飲食店で求人を出しても、なかなか応募が来ない。
人手不足が当たり前の業界とはいえ、募集をかけても反応がない状態が続くと、「もう打つ手がないのでは」と感じてしまいます。
時給も極端に低いわけではない。
営業時間やシフトも、周辺の店と大きく違わない。
それでも応募が来ないとき、多くのオーナーは「条件勝負に負けているのかもしれない」と考えがちです。
しかし、飲食店の採用では、求人を出した後の流れで止まっているケースが少なくありません。
「求人を出しても応募が来ない=条件が悪い」
この考え方は、とても自然です。実際、飲食店の求人市場では条件比較が激しく、媒体選びや時給設定に目が向きやすくなります。
ただし、求人が表示されているにもかかわらず応募に至らない場合、条件や媒体だけで説明できないことも多いです。
なぜなら応募者は、求人を見た瞬間に応募を決めるわけではないからです。
飲食店の仕事はイメージしやすい分、応募者は「自分に合うかどうか」を慎重に判断します。
この判断が完了しないまま、応募に進めない状態が生まれます。
応募が来ない構造的な原因は、求人と応募の間にある「判断の工程」が整理されていないことです。
応募者は、求人を入口として情報に触れたあと、
「ここで働く前提を理解できているか」
「不安な点が残っていないか」
を確認します。
このとき、判断材料を残すための場所が必要になります。
そこで機能するのが、採用ページです。
採用ページは、応募者に判断材料を残すための情報の受け皿・確認場所として使われます。

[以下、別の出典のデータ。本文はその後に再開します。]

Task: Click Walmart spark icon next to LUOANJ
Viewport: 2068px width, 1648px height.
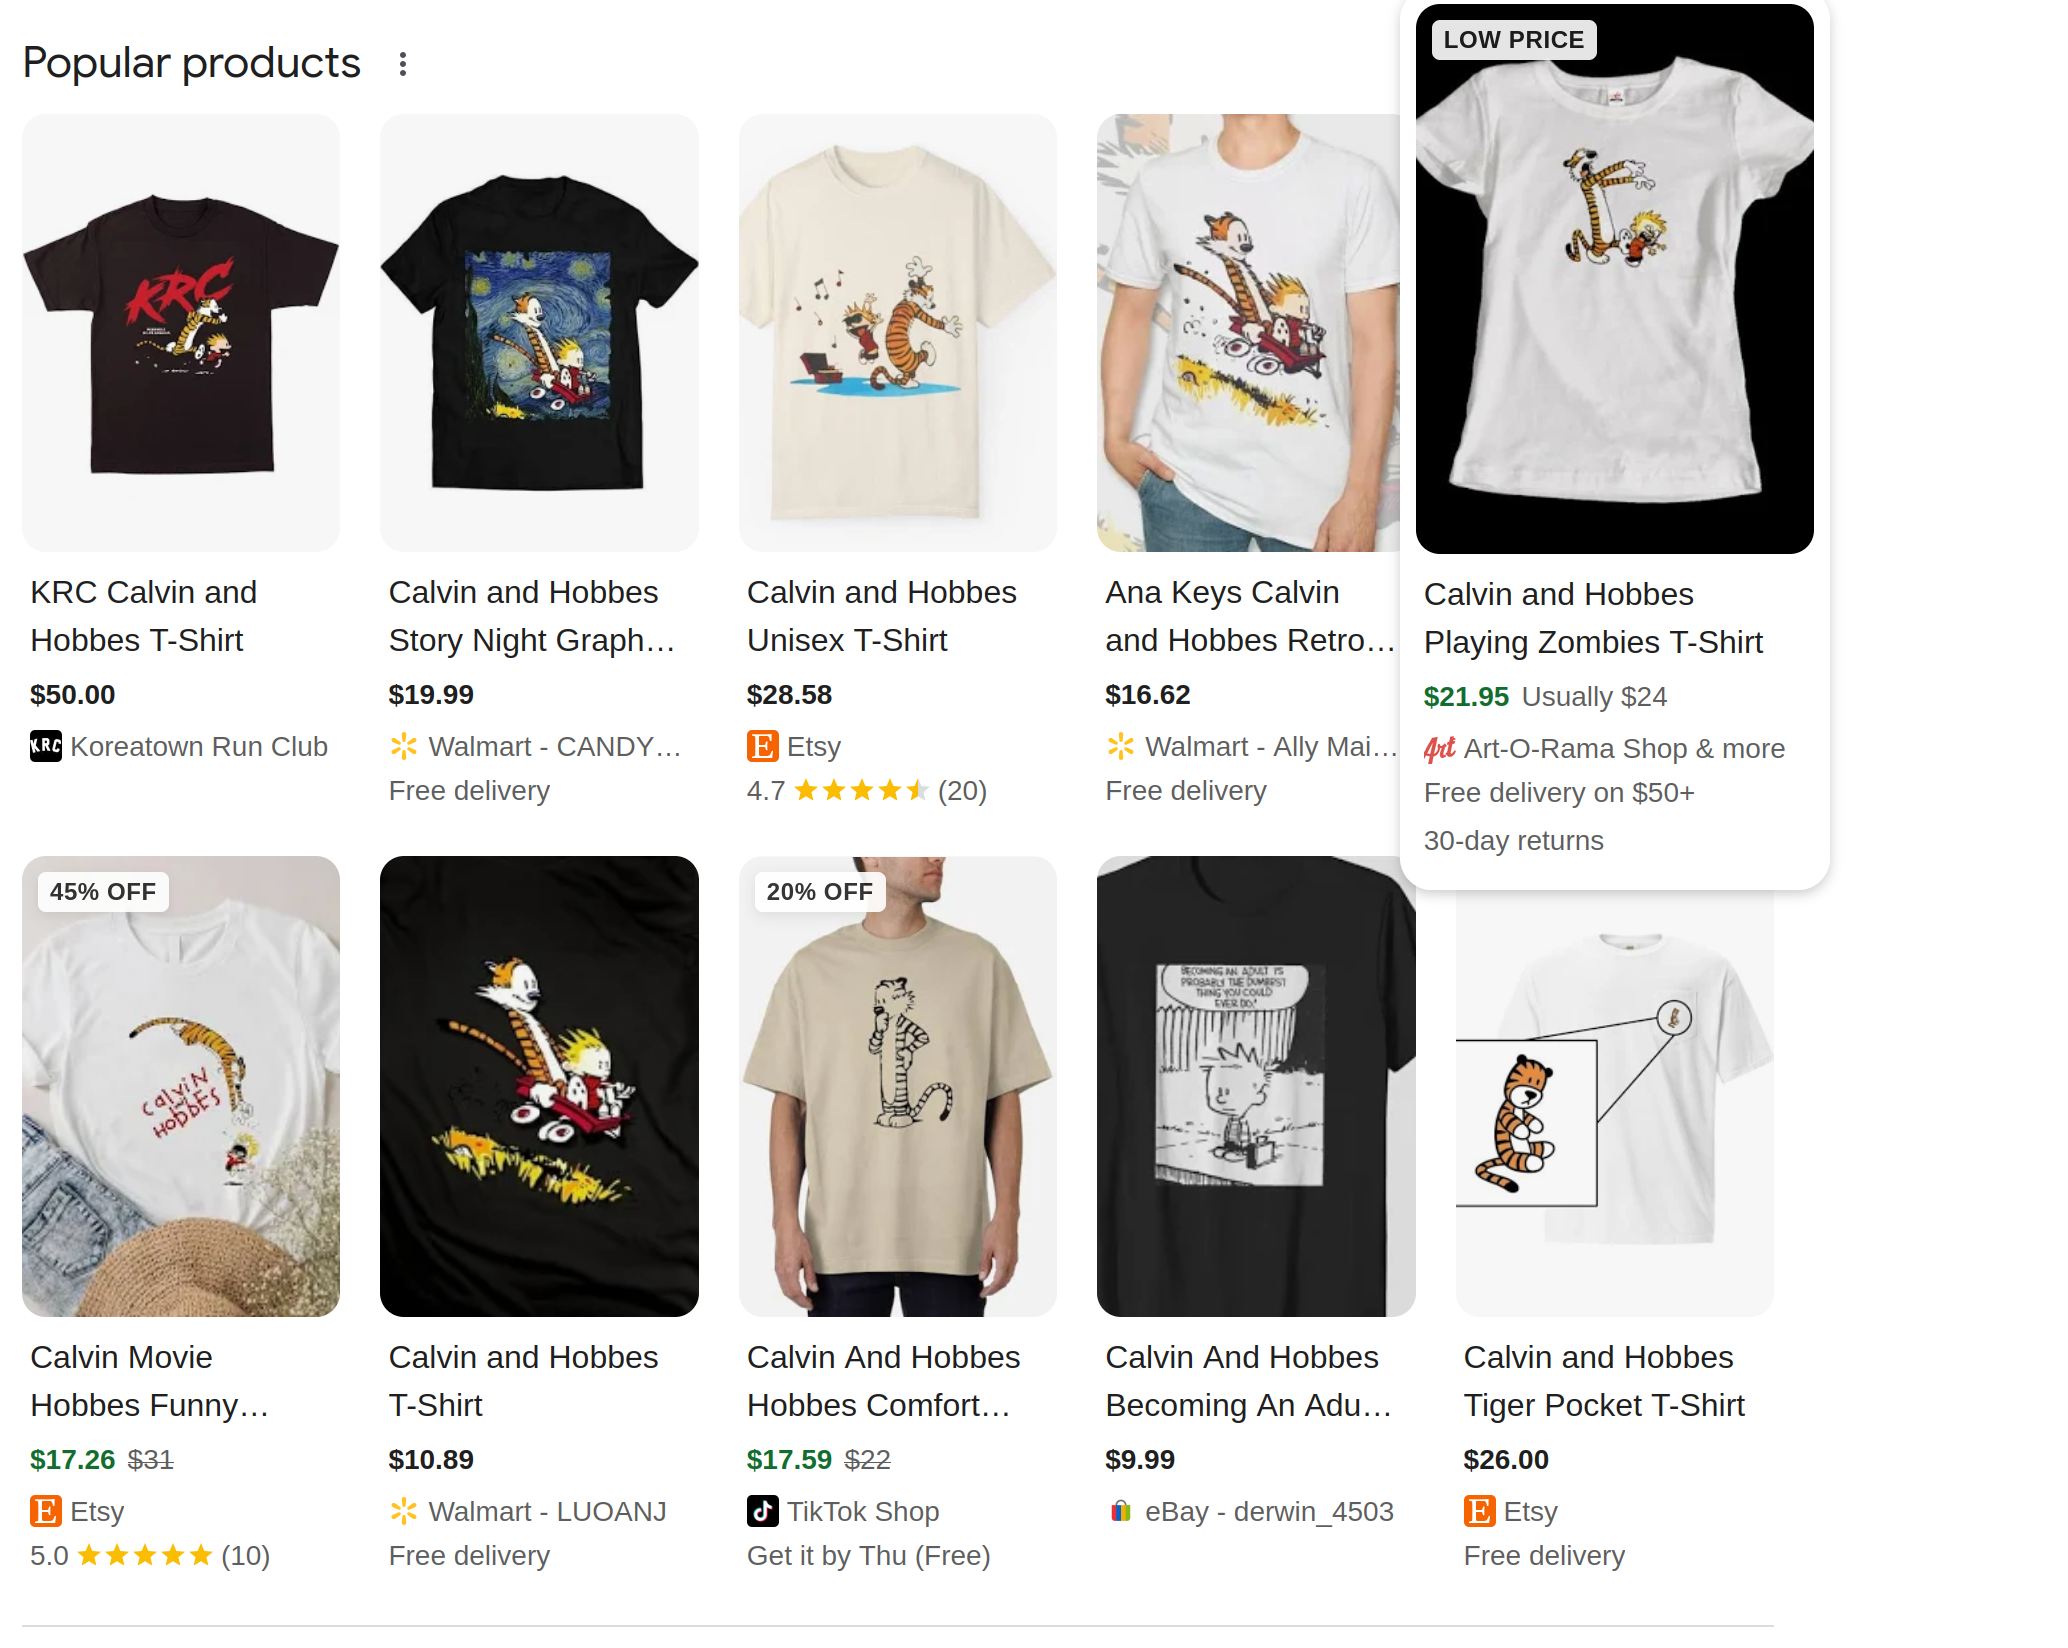Action: click(x=404, y=1511)
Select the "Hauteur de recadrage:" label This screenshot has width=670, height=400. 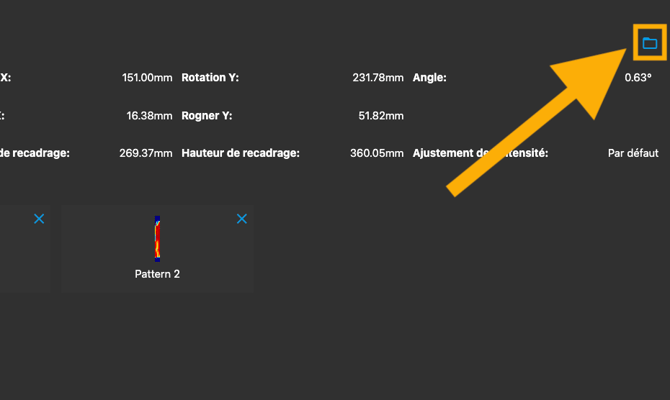tap(241, 153)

一方で、採用活動をどう回し続けるかという前提が整理されていないと、採用ページは場当たり的に扱われます。
この前提となる考え方が、採用拠点です。
採用拠点がないと、求人は毎回単発で作られ、判断の流れが設計されません。
飲食店の求人〜応募の流れを、文章で整理してみます。
まず求人は、あくまで「入口」です。興味を持ってもらう役割を担います。
次に応募者は、すぐ応募するのではなく、別の場所で確認を行います。
この確認の受け皿となるのが採用ページです。
採用ページがあることで、
・求人では書ききれない前提
・働き方や考え方の背景
を応募者が自分のタイミングで確認できます。
そして、この流れを継続させるための土台が採用拠点です。
採用拠点があると、求人と採用ページの役割が固定され、毎回同じ流れで採用活動を回せるようになります。
飲食店で求人を出しても応募が来ないとき、見直すべきなのは条件や施策ではありません。
求人から応募に至るまでの流れが、構造として整理されているかどうかです。
採用ページは、応募者に判断材料を残すための確認場所として存在します。
採用拠点は、その採用ページや求人をどう使い続けるかという考え方・前提・構造です。
この二つが役割を持って機能しているかどうかで、応募の起こり方は変わります。
解決策を急ぐ前に、採用活動を流れとして捉え直す視点が必要です。